The assassination of the US ambassador and three other US embassy staff in Benghazi is a terrible crime and a political disaster by any standard, not just in terms of US – Libyan relations, but Washington’s relations with the entire region.
At the White House, State Department and Pentagon, there are questions being raised whether this is the thanks and gratitude they deserve from a country and people they helped, politically, financially, militarily and security-wise?
Until now, we do not know the true identity of who carried out this heinous crime, however fingers are being pointed at forces comprised of remnants of the Gaddafi regime which are seeking to revenge themselves against the new Libyan government. These forces still possess liquid funds and arms hidden throughout the mountains and caves of Libya’s vast desert regions.

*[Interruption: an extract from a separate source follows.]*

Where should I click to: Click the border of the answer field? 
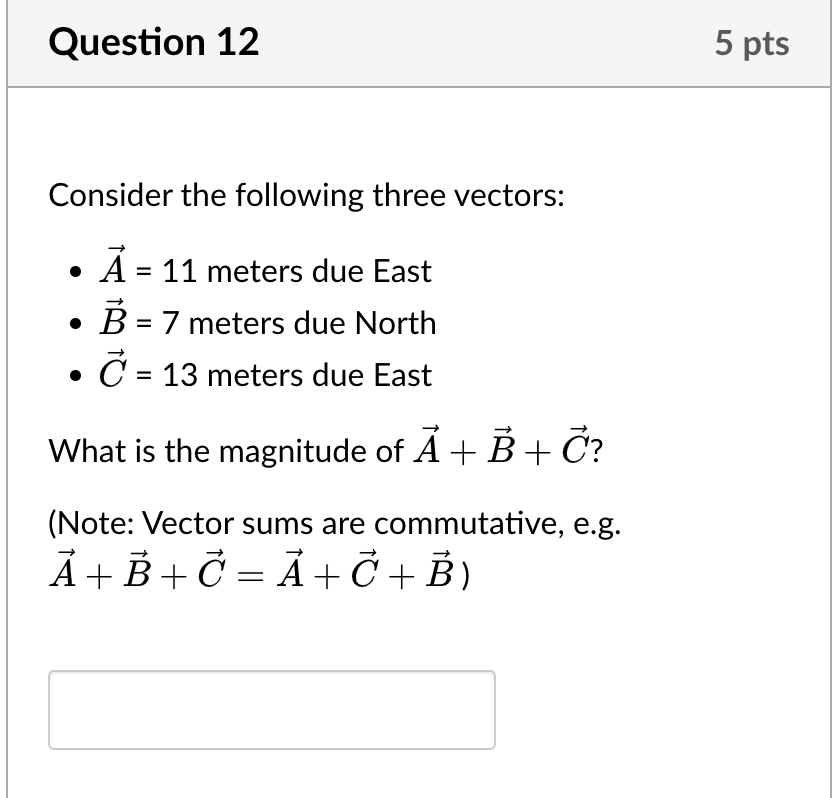click(x=270, y=672)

Whilst there is also an unconfirmed theory that a section of the Al Qaeda organization, which last year transferred from Afghanistan and Pakistan to Yemen, have now secured a presence in three other territories, namely Libya, Syria and the Sinai Peninsula.
It is no longer strange to see the black Al Qaeda banner being raised in Yemen or Cairo’s Tahrir Square. It is no coincidence that the assassination of the US ambassador in Benghazi and the huge protests outside the American embassy in Cairo took place on the anniversary of the 9/11 attacks. It is also no surprise that the Al Qaeda flag was raised outside the walls of the US embassy last week.
It is no longer surprising to see, on our television screens, trucks equipped with machine guns manned by mask figures brandishing the black Al Qaeda banner.
Al Qaeda, as a central organization with a unified command in charge of violence and terrorist operations throughout the world, witnessed a huge shift following the killing of its infamous leader Osama Bin Laden. Today, under Ayman al-Zawahiri, Al Qaeda has begun to follow different approaches based on establishing branches wherever crises are taking place, securing a wide-spread international presence.
It is very difficult for armies, regimes or conventional intelligence services to deal with this policy and the establishment of new Al Qaeda branches and units across the region.
This situation will create a state of turmoil and chaos that cannot be controlled, not just during the era of the Arab Spring, but following this.
The current assassination attempts against Yemeni officials following regime change, the Benghazi operation following the collapse of the Gaddafi regime and the protests outside of the US embassy after Mursi came to power, represent evidence that Al Qaeda lives on as a new chapter in the post-Arab Spring era.